### Text to read ###
NIGERIA EFCC IN COMPLICITY WITH SHELL AGAINST ITS BAYELSA GOVERNMENT?
The money Nigeria's EFCC is charging and being said to have been laundered was the initial contractual payments by Shell Petroleum Development Company SPDC to Forstech Technical Nigeria Limited on the instructions of Bayelsa State Government for the Processing of SPDC's building permit for the Gbaran Ubie Project in Bayelsa State. SPDC is a Shell company in Nigeria.
For fairness, it is important to state that the Bayelsa State House of Assembly probed the permit scandal and found that Shell evaded N4b in taxes/levies to the BYSG and N3.6b processing fees to the consultant Forstech Technical. There is a House Resolution dated 31 Jan 2012 covering this probe.
The Attorney General and Government of Bayelsa State has in fact taken SPDC to Fed High Court Yenagoa in suit no. FHC/YNG/CS/25C/2012 to compel them to pay the balances and penalty of N10b having defaulted and refused to pay the demand notices of the Government. The matter is ongoing coming up on 28 June 2012.
### Data shown ###
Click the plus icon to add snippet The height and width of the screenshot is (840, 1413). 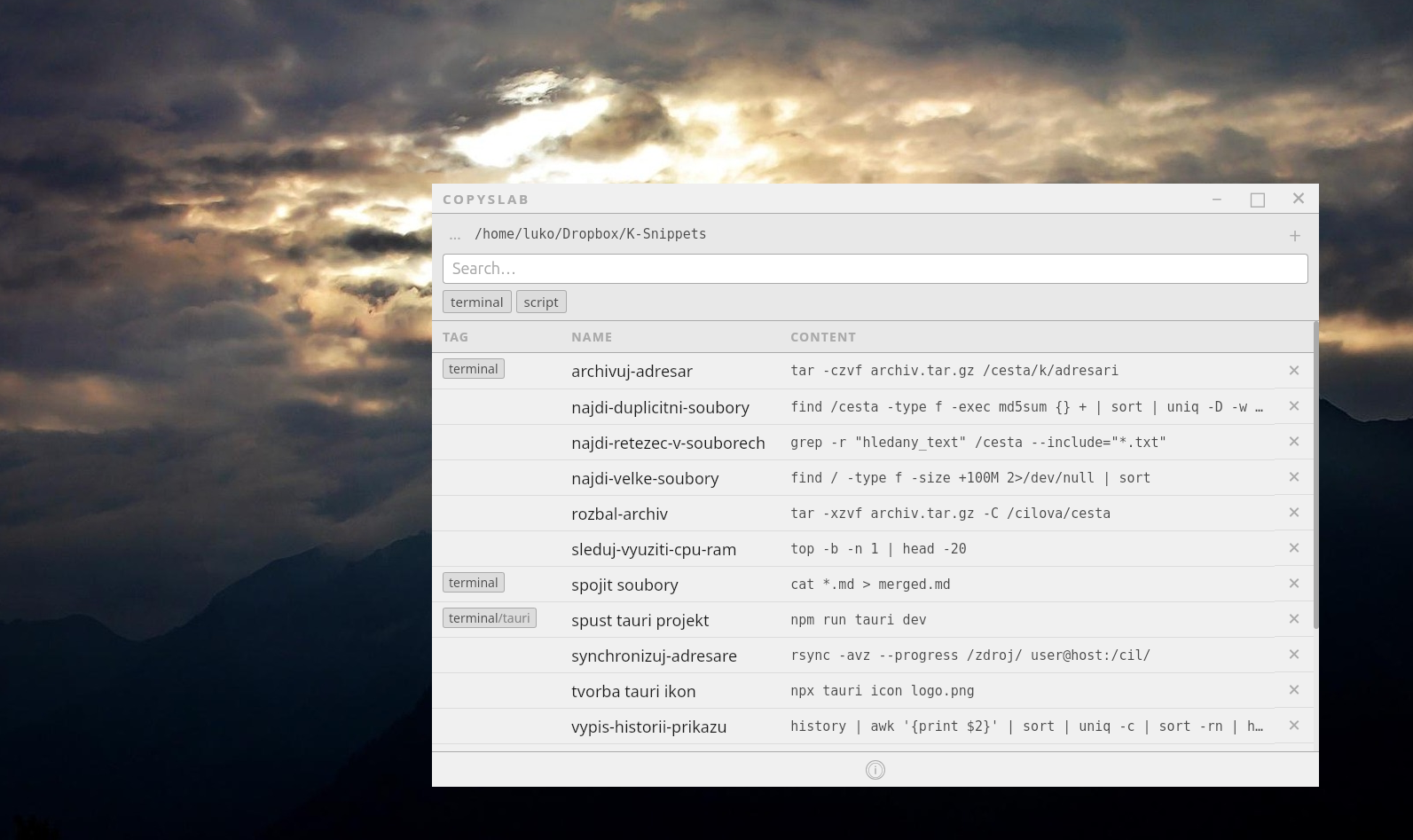pyautogui.click(x=1294, y=236)
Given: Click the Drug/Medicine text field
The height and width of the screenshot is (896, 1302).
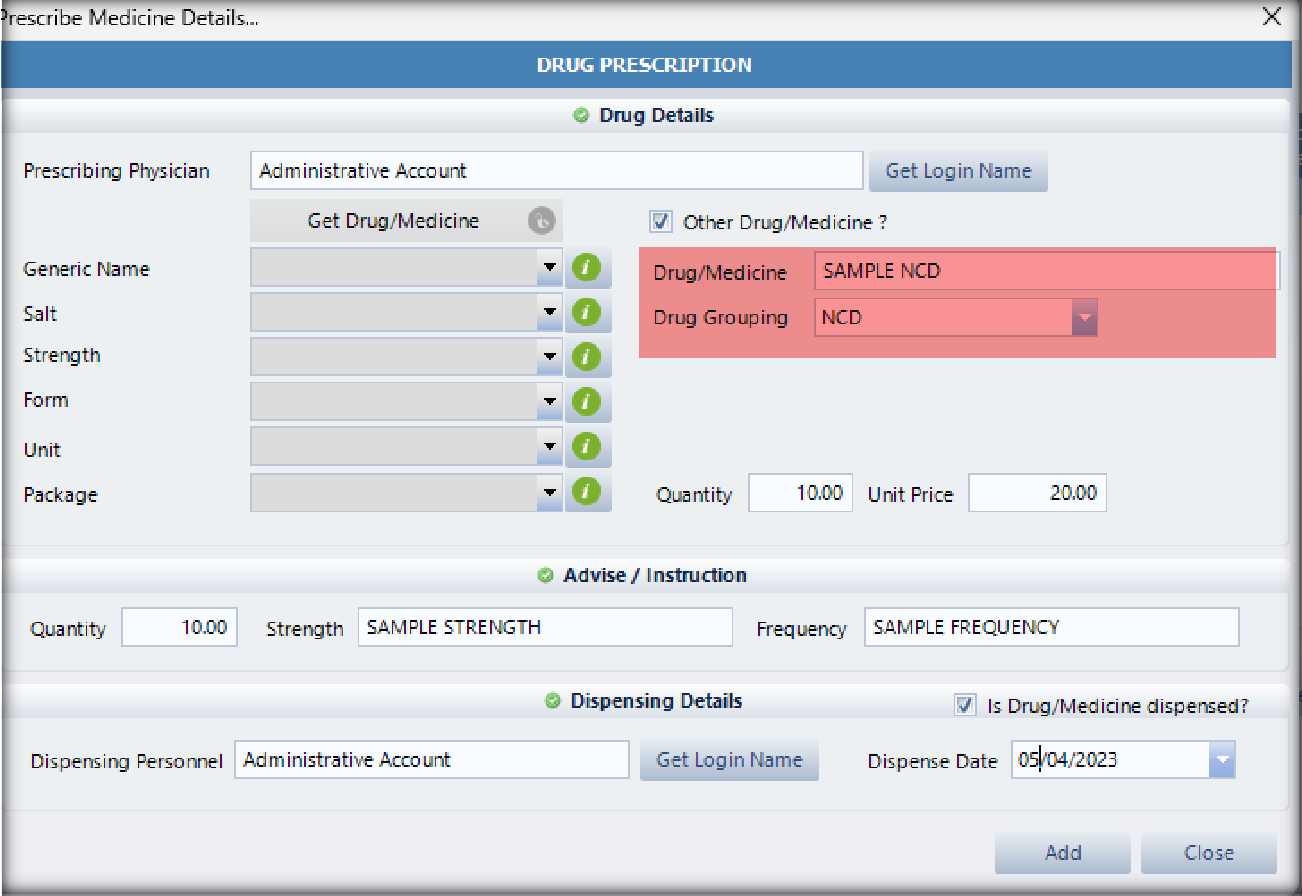Looking at the screenshot, I should [x=1045, y=271].
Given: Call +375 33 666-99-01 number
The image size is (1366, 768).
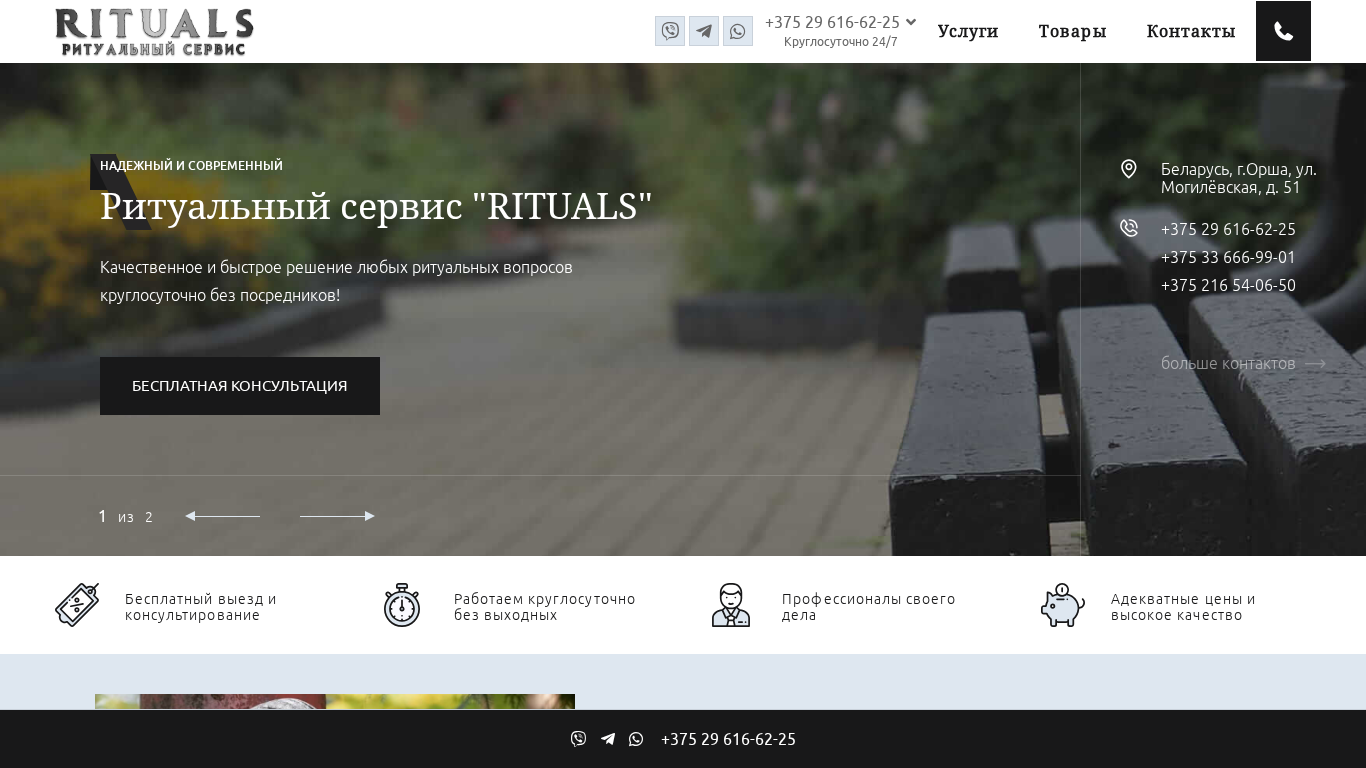Looking at the screenshot, I should point(1228,257).
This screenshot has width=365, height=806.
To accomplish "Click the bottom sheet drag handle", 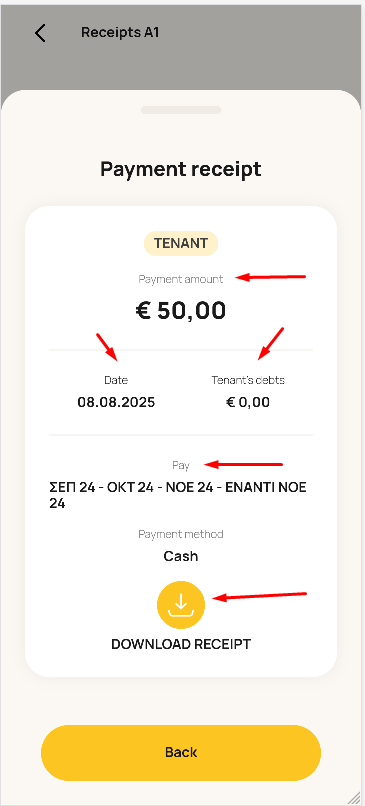I will (181, 110).
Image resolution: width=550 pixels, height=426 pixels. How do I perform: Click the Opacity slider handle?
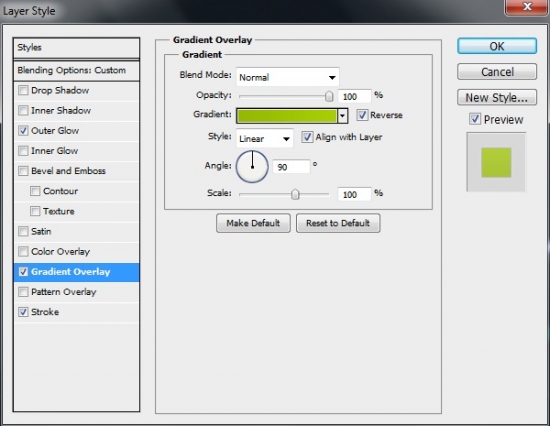pyautogui.click(x=329, y=96)
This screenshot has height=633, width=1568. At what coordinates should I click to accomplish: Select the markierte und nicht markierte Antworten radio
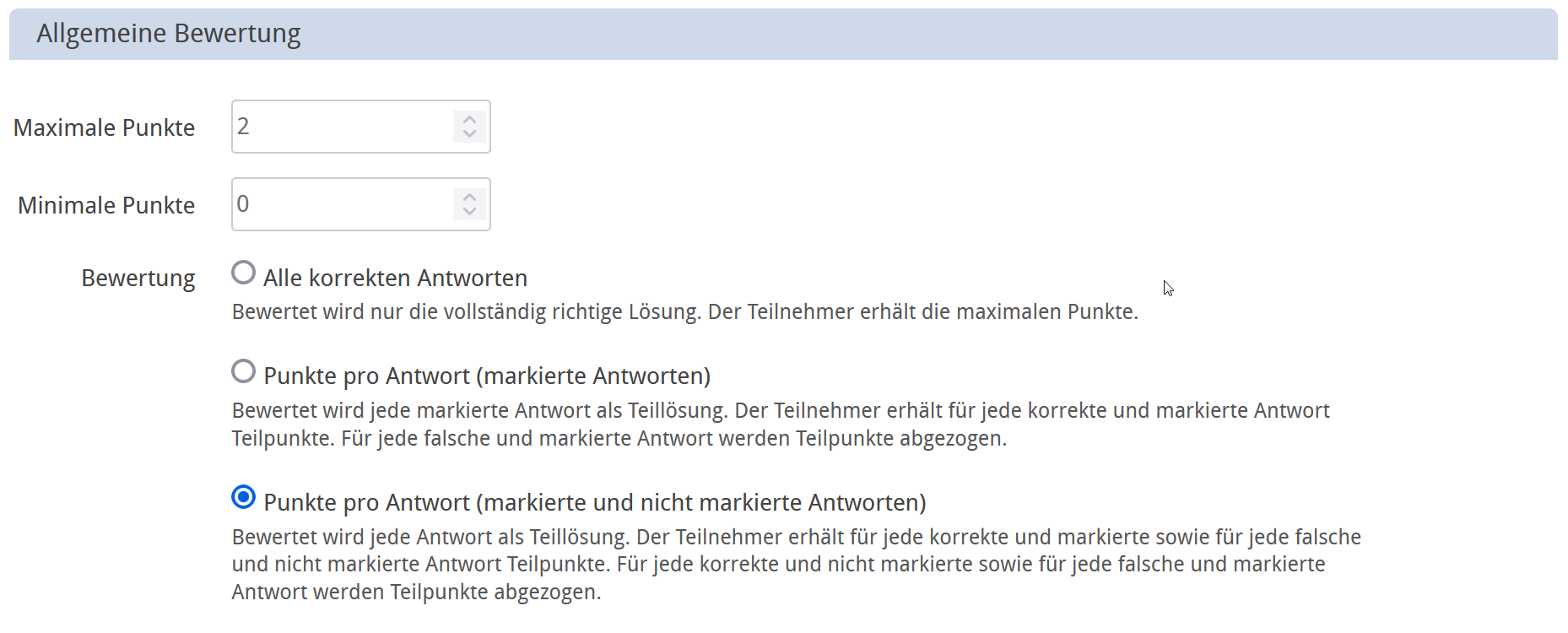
###
* Given exercise 1 *
Translate this sentence from the text on the Bayelsa permit dispute into Spanish: "SPDC is a Shell company in Nigeria."
* Given exercise 2 *
Write out everything from "The Attorney General" down to "28 June 2012." in the text on the Bayelsa permit dispute, swapping "penalty" for "fine".
The data has no role here.

* Exercise output 1 *
SPDC es una empresa de Shell en Nigeria.

* Exercise output 2 *
The Attorney General and Government of Bayelsa State has in fact taken SPDC to Fed High Court Yenagoa in suit no. FHC/YNG/CS/25C/2012 to compel them to pay the balances and fine of N10b having defaulted and refused to pay the demand notices of the Government. The matter is ongoing coming up on 28 June 2012.